De l’Urgence de promouvoir la Culture en Haïti
L’un des rares denrées encore exploitables au profit de la nation
Prince Guetjens
Critique d’art
Haïti Liberté NY, 16 Nov. 2011
Dambalah d'André Pierre |
Il ne fait pas de doute qu’Haïti représente aujourd’hui un trésor convoité par les grandes puissances, tant pour ses nombreuses ressources naturelles, culturelles et minières encore inexploitées, que pour la situation géopolitique qu’elle occupe dans la région des Caraïbes. Cette ambition longtemps dissimulée a connu une résurgence sans précédent au cours de ces deux dernières décennies et particulièrement au lendemain de la catastrophe du 12 Janvier 2010.
Si les ressources minières exigent, une technologie et des investissements considérables pour être exploité - des moyens dont le pays ne peut pratiquement pas disposer aujourd’hui - pour des raisons que personne n’ignore. Ce n’est pas le cas, en ce qui a trait à la Culture. Mais, force est de souligner que depuis la fondation du ministère haïtien de la Culture, aucun gouvernement n’ait encore compris la nécessité ou même l’urgence de renforcer les capacités d’une pareille institution, en vue de mieux appréhender la problématique actuelle de l’Haïtien, qui pourrait se résumer ainsi : Comment exister sans pouvoir revendiquer la contribution d’Haïti, aujourd’hui, à la modernité ?
Certains doivent se dire en lisant ce papier, qu’est-ce qu’il va chercher dans la modernité alors qu’on n’est même plus en mesure de se nourrir, ou même de bien choisir nos dirigeants ? Ils n’auraient pas tout à fait tort de réfléchir ainsi, mais souvent la réponse aux questions ne se trouve pas toujours là où on suppose.
Les « spécialistes » d’Haïti ont beau travailler sur le cas, mais à chaque fois leurs solutions enfoncent davantage le pays dans l’incertitude. Et si pour une fois, on essayait la solution culturelle. Bon ! le moment est peut-être mal choisi pour « adresser » une pareille question. En tout cas, pas à l’attention d’un gouvernement qui affiche autant de mépris pour ce ministère, au point de l’avoir livré à ceux-là même qui ont poussé le pays dans cette impasse.

=-=-=

* [Exercices proposés]:
• a. Répondez à ces questions sur l'article consacré à la culture en Haïti :
(i) Qu'est-ce qu'il faut aux ressources minières pour être exploitées ?
(ii) Selon l'article, quand l'ambition des grandes puissances envers Haïti a-t-elle connu une résurgence sans précédent ?
(iii) Quelle solution l'auteur propose-t-il d'essayer pour une fois ?
• b. Dans l'article sur la culture en Haïti, recopiez fidèlement le passage qui va de « Certains doivent se » jusqu'à « où on suppose. » inclus.

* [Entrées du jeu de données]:

=-=-=

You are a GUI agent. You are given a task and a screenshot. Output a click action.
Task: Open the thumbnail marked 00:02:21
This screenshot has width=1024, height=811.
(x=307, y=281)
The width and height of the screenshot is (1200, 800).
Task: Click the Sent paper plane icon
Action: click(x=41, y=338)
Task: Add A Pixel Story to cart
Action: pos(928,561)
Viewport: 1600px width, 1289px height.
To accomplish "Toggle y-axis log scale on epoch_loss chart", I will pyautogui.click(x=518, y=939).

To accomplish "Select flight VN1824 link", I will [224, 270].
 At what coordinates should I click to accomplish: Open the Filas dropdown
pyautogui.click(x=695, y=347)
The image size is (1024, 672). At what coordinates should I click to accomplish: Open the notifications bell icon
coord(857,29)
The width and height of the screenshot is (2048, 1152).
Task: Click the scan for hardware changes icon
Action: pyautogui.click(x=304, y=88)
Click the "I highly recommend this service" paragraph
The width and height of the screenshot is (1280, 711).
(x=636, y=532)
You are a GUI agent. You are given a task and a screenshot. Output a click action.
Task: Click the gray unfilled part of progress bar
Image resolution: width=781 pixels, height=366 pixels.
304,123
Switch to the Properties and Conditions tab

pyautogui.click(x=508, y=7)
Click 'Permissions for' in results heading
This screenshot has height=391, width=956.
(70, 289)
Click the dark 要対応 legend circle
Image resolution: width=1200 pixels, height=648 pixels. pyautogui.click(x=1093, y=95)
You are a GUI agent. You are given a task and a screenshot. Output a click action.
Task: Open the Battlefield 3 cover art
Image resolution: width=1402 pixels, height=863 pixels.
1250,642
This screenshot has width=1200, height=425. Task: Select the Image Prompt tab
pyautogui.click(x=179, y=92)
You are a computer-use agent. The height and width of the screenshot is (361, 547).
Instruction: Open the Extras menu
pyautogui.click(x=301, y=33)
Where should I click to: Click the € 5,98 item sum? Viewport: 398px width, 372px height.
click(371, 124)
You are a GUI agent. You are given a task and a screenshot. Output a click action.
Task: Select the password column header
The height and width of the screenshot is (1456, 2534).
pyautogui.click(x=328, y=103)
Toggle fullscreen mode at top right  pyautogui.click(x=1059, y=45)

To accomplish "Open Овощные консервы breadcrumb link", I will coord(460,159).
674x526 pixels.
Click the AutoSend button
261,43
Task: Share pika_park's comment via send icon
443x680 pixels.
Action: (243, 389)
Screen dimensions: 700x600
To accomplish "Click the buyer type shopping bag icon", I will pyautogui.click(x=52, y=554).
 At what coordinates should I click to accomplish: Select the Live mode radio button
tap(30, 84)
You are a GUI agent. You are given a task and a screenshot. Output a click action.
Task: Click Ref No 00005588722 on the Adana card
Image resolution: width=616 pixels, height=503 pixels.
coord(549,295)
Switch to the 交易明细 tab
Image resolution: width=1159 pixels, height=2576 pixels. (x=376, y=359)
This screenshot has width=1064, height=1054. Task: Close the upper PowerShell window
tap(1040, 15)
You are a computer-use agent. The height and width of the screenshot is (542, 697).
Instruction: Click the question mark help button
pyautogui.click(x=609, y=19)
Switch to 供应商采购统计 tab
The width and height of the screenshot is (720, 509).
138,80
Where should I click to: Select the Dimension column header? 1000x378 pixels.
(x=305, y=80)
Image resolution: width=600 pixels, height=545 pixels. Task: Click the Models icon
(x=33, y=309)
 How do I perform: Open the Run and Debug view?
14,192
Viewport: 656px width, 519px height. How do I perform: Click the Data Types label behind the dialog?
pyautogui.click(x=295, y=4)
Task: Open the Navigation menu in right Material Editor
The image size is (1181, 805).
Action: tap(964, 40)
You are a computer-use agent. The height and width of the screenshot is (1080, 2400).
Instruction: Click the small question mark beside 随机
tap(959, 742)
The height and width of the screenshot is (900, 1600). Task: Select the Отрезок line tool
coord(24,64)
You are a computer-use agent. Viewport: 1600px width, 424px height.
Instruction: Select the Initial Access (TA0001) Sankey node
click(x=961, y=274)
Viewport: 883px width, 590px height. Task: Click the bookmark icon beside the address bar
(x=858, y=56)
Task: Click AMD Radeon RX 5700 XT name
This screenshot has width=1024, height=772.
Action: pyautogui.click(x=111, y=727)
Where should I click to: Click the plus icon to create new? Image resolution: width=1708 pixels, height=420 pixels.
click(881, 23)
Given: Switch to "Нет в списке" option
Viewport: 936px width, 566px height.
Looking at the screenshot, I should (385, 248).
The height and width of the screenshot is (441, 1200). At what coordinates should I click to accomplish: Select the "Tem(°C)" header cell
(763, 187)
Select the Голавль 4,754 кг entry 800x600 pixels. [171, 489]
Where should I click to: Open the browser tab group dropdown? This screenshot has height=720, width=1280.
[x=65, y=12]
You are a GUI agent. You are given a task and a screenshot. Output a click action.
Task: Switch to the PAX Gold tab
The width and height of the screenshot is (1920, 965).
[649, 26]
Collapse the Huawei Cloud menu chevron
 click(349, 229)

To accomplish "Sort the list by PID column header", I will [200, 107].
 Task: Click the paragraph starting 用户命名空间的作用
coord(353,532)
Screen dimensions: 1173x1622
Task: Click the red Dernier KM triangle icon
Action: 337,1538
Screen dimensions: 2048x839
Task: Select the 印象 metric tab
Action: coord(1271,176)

=-=-=

* [Réponses une à une]:
• a.
(i) Une technologie et des investissements considérables.
(ii) Au cours des deux dernières décennies, et surtout au lendemain de la catastrophe du 12 janvier 2010.
(iii) La solution culturelle.

• b.
Certains doivent se dire en lisant ce papier, qu’est-ce qu’il va chercher dans la modernité alors qu’on n’est même plus en mesure de se nourrir, ou même de bien choisir nos dirigeants ? Ils n’auraient pas tout à fait tort de réfléchir ainsi, mais souvent la réponse aux questions ne se trouve pas toujours là où on suppose.